I have known Kane from a very long time, ever since we went to school as six year olds in the same town. He holds a lot of his own strengths and doesn’t try to captain like Brendon did, or anybody else for that matter. He doesn’t try to be Brendon McCullum.
Like him, this team also just sticks to its strengths. This is a humble team and it is what Kiwis are about – respecting the opposition and having fun, representing what our country stands for. I don’t want to say we take the game too seriously or don’t take it too seriously, but of course, we want to win this World Cup while we have a good time.
About you as a bowler, do you feel at the prime of your career at this stage?
I see myself as very lucky to get the chance to play on the world stage or even to be in the IPL and other leagues, whatever the format is. I love my cricket. It was a dream since I was kid to be able to do what I am doing at the moment and it is nice to be with the New Zealand team right now. A lot of us are good mates and we have known each other for a very long time, almost as if we were the chosen 15 all along to be given this chance to play in this World Cup.
You also work a lot on your fielding. We have seen some sensational catches from you in the IPL. What’s the secret?
Fitness, as a fast bowler, you need to take it with a lot of pride and professionalism. Going to the gym, and heading to track, and running – bowling day to day. In terms of fielding, I really enjoy it. I don’t just go out there and have a laugh. But the game has modernised and evolved. Earlier, guys couldn’t field and you needed to put them at fine leg. Today, if you can offer something in the field, or even the bat, you will be selected regularly in the final eleven. So, I take a lot of pride in my fielding.

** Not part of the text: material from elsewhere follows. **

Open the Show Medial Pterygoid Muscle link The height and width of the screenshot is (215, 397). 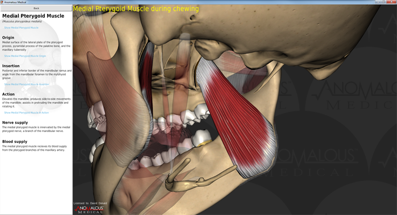[21, 28]
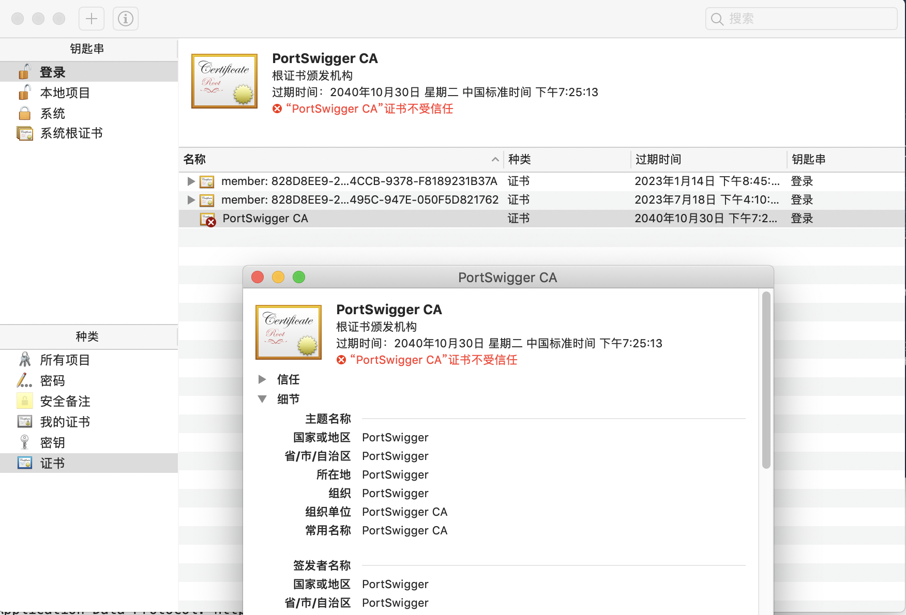The image size is (906, 615).
Task: Click the plus add-item toolbar button
Action: click(x=92, y=19)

There is a lot of red ball cricket coming up as well for New Zealand. Do you prefer Test cricket over limited-overs?
Test cricket is my passion, and I have always mentioned that it’s the game that has been around the longest. You compare eras and players from different eras, and the history that comes with it is amazing. We are looking forward to a big summer in New Zealand with England and India as well, and any chance that we get to play Australia is always exciting. First Boxing Day Test in Melbourne for nearly 20 years is another dream that I want to be part of. But for the moment hopefully we will win more at cricket between now and then.